Allografts are available in different shapes from demineralized bone matrix granules to complete bone segments. Granules can be used in socket preservation for future implant placement, ridge reconstruction for prosthetic therapy, filling osseous defects and maxillary sinus floor elevation.
Allograft bone segment blocks are a predictable and effective alternative to traditional autogenous block grafting and ridge augmentation.13 When very large areas need to be grafted, a shell of autogenous bone is often used as a biologic container; this creates the necessary space for the incorporation of the particulated bone graft material. The bone cells in the autogenous bone die within a few days and then the boneplate functions as a stable, avital, slowly resorbable membrane.14 Allogenic bone blocks can also be used for this shell technique as a substitute for autogenous bone. This avoids the time consuming harvesting and splitting of the autogenous bone blocks.
The space between the local bone and surrounding shell can be filled with a variety of different particulated bone grafting materials (autogenous, allogenic, xenogenic or alloplastic).

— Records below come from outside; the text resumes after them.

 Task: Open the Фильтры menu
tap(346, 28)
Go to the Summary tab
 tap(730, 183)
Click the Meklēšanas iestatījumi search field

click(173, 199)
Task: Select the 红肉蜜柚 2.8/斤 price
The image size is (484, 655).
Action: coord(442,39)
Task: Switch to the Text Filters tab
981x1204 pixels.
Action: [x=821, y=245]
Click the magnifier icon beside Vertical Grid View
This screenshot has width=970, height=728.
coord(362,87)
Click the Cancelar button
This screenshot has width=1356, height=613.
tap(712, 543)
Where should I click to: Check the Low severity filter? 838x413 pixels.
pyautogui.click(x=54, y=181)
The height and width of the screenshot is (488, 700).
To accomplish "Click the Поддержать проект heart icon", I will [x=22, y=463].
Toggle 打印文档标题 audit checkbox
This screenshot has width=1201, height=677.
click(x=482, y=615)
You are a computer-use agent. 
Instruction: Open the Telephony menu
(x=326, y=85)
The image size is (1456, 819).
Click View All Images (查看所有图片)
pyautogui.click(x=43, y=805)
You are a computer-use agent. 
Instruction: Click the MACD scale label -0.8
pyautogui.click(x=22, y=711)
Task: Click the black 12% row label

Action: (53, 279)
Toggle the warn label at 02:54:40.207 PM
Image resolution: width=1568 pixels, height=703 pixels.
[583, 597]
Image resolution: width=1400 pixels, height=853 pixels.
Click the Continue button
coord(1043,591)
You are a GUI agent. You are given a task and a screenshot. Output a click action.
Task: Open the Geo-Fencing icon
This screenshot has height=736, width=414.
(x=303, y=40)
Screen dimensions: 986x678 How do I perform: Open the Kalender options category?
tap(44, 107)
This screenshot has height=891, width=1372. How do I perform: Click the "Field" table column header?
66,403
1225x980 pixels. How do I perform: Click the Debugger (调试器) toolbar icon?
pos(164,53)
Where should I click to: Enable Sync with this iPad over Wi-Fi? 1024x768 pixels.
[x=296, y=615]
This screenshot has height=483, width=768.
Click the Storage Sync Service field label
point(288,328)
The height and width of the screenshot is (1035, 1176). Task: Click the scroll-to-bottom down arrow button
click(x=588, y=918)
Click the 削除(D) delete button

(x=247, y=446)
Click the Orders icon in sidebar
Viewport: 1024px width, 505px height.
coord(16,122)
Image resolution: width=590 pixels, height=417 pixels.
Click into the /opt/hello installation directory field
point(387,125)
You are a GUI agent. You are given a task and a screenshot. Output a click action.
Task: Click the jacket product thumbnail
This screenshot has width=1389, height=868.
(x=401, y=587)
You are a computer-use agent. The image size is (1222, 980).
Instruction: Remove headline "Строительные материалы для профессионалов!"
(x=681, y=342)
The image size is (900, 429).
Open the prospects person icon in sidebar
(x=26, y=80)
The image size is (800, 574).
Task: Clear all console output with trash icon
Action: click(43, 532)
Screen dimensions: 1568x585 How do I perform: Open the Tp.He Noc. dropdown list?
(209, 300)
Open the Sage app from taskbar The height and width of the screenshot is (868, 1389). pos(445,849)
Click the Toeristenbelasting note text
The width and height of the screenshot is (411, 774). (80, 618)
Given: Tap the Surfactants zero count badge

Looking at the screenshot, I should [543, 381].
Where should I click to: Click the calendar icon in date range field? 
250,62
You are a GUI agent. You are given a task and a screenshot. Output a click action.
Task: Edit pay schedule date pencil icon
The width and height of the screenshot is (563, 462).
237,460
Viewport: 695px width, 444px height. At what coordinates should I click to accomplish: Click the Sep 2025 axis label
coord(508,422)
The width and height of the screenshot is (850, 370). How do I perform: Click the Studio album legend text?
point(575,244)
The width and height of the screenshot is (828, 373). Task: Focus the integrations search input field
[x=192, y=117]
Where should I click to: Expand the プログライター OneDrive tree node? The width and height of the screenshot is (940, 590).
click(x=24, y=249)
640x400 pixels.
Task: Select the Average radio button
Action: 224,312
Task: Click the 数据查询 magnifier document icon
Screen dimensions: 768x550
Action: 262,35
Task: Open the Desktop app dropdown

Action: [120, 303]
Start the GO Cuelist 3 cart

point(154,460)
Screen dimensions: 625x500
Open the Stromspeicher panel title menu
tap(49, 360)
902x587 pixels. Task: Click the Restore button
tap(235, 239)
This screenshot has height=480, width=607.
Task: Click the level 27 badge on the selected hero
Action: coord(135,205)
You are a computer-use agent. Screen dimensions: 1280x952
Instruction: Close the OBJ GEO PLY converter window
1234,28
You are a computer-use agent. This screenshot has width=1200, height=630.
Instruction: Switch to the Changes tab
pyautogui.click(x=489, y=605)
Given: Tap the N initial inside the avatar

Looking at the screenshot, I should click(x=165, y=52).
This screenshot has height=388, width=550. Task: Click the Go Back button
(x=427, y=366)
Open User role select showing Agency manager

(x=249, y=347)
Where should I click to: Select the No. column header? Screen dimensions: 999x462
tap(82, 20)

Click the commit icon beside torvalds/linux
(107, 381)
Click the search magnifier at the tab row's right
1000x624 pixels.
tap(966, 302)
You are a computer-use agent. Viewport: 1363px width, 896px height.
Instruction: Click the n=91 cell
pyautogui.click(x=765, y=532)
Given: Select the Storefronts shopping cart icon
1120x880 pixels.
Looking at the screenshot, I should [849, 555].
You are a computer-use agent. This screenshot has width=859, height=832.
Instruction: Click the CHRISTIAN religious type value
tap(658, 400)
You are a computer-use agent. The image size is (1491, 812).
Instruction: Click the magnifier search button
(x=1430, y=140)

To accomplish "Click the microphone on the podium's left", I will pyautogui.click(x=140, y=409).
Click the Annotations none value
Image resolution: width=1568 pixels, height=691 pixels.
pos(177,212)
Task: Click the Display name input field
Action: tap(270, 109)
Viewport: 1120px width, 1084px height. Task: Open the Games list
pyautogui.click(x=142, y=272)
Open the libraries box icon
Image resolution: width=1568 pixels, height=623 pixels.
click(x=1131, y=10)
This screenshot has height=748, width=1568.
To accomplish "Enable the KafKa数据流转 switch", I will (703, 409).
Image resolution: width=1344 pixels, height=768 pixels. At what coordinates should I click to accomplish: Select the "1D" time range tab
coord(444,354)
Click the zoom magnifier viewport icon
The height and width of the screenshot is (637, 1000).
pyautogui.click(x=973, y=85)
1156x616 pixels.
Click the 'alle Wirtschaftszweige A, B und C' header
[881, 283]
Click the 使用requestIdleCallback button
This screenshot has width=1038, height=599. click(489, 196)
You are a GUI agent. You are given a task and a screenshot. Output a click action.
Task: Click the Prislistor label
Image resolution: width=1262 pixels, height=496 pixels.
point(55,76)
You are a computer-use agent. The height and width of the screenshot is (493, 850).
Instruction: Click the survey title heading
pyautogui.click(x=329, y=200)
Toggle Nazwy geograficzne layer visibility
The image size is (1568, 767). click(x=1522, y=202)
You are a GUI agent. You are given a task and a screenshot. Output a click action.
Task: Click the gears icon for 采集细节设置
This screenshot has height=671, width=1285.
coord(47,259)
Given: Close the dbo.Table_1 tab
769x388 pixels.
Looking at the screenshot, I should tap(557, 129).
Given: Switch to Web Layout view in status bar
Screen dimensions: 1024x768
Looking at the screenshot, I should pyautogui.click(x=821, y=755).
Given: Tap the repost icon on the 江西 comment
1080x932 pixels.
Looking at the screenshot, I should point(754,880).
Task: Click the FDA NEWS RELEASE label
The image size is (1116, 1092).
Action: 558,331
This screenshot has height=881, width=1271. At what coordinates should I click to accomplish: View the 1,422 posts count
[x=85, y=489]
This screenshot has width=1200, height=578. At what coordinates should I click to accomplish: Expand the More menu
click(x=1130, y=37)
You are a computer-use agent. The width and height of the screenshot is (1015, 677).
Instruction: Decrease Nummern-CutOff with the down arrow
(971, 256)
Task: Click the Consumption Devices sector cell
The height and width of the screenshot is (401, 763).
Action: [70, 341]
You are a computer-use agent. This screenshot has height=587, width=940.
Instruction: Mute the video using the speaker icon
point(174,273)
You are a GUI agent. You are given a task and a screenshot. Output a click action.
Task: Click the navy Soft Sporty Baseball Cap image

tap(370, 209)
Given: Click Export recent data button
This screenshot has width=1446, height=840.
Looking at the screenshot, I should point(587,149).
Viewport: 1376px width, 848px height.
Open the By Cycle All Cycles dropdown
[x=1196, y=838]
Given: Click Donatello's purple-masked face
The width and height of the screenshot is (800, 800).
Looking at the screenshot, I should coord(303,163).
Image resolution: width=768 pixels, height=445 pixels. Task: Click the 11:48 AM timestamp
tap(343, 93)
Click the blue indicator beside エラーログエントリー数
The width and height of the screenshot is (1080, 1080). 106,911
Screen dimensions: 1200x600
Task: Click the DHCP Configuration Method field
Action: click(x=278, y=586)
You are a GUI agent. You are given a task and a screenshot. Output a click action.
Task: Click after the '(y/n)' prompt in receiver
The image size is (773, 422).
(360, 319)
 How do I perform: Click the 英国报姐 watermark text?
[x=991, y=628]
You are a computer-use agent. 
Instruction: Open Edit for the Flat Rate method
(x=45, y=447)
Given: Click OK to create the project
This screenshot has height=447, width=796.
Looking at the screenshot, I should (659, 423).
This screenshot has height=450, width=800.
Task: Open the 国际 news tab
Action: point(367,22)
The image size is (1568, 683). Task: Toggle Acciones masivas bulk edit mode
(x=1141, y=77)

Histologic studies have shown no difference in the final stage of incorporation between allografts and autografts.15
The xenograft is derived from other organisms, mainly bovine. It provides long-term volume stability. Porous natural hydroxyapatite can be obtained from animal bones.
Bovine bone has a long well-documented tradition. It is deproteinized by heating to eliminate the risk of allergic reactions and disease transmission.16 The removal of all proteins transforms it into biologically derived hydroxyapatite ceramic.